September 4, 2011

Nissan Chief Operating Officer Toshiyuki Shiga speaks with the Global Media Center

Q1. What’s Nissan outlook for the global auto market?

A1.

It is true that there are some signals that America’s economy is slowing down or about the uncertainty of the European economy. Also, the strong yen is giving a lot of negative impact to Japanese production, so we have many headwinds. But I think it is too early to revise or review our forecast.

Nissan still has a very strong momentum to grow. Even after the catastrophe that occurred on March 11, Nissan showed significant growth all over the world. I want to keep this forecast and all Nissan employees should fight even if there are strong headwinds.

Q2. Can Nissan meet its pledge to build a million cars a year in Japan even when the yen is strong?

A2.

To maintain one million vehicles of production is quite critical—very, very important. But I have no intention at all to continue Japan production if we cannot justify our investment or profitability from Japanese production.

That means we have to make every effort to improve our competitiveness. Even though the [dollar-yen rate may be] 80 yen or more, we’ll continue our Japanese operations and make every effort to reduce our production costs in Japan.

Q3. Japan has experienced a lot of political changes in the last few years.
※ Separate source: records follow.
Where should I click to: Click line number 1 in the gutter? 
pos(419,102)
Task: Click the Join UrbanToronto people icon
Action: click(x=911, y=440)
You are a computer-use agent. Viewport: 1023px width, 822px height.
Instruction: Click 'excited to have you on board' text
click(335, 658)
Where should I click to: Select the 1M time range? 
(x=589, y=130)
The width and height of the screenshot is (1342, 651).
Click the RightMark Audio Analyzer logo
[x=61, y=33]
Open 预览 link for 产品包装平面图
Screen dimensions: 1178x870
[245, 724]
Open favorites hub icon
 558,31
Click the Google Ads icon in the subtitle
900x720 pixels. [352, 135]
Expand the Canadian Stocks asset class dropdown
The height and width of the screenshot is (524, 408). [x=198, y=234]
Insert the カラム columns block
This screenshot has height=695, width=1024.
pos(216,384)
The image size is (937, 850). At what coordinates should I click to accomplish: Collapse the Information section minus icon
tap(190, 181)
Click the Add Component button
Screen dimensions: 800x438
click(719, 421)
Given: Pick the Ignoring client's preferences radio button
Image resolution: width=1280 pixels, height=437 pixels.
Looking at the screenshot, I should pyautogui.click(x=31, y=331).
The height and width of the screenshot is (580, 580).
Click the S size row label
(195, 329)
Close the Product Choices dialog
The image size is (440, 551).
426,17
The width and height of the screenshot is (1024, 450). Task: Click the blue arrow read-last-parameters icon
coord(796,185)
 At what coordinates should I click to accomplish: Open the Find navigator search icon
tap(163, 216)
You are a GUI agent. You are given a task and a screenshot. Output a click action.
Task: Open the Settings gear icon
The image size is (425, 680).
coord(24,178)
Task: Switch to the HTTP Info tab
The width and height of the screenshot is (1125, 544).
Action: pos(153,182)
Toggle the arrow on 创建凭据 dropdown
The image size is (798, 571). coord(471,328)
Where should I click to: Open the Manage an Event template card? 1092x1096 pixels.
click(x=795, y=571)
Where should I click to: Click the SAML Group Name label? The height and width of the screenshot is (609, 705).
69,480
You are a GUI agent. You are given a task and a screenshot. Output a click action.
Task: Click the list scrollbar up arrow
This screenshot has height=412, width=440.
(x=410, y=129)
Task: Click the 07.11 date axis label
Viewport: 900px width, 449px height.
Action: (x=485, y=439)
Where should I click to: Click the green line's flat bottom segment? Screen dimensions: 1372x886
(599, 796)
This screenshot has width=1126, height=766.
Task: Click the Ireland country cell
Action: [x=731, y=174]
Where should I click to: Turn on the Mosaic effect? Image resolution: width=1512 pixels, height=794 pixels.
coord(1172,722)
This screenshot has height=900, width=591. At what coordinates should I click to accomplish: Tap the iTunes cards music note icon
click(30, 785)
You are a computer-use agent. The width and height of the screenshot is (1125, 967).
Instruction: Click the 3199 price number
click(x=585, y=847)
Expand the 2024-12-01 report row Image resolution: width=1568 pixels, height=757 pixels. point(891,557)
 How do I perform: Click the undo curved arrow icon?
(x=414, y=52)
What policies would Nissan like the nation’s new government to implement?

A3.

Unfortunately, Japan as a country is facing a lot of difficulties and enormous challenges, especially after the March 11 earthquake. As a country, Japan has to solve many things to recover the economy and to also restore the affected areas.

But as the automotive industry, we are also facing several challenges. For example, the roku-juku—the six difficulties or the six headwinds, such as yen appreciation, high corporate tax, and being behind on FTA (free trade agreements) and EPA (economic partnership agreements) negotiations compared with other countries.

Recently, we are facing the power-supply shortage, so I really expect the new prime minister and government to attack these issues and solve them one by one in a very effective way.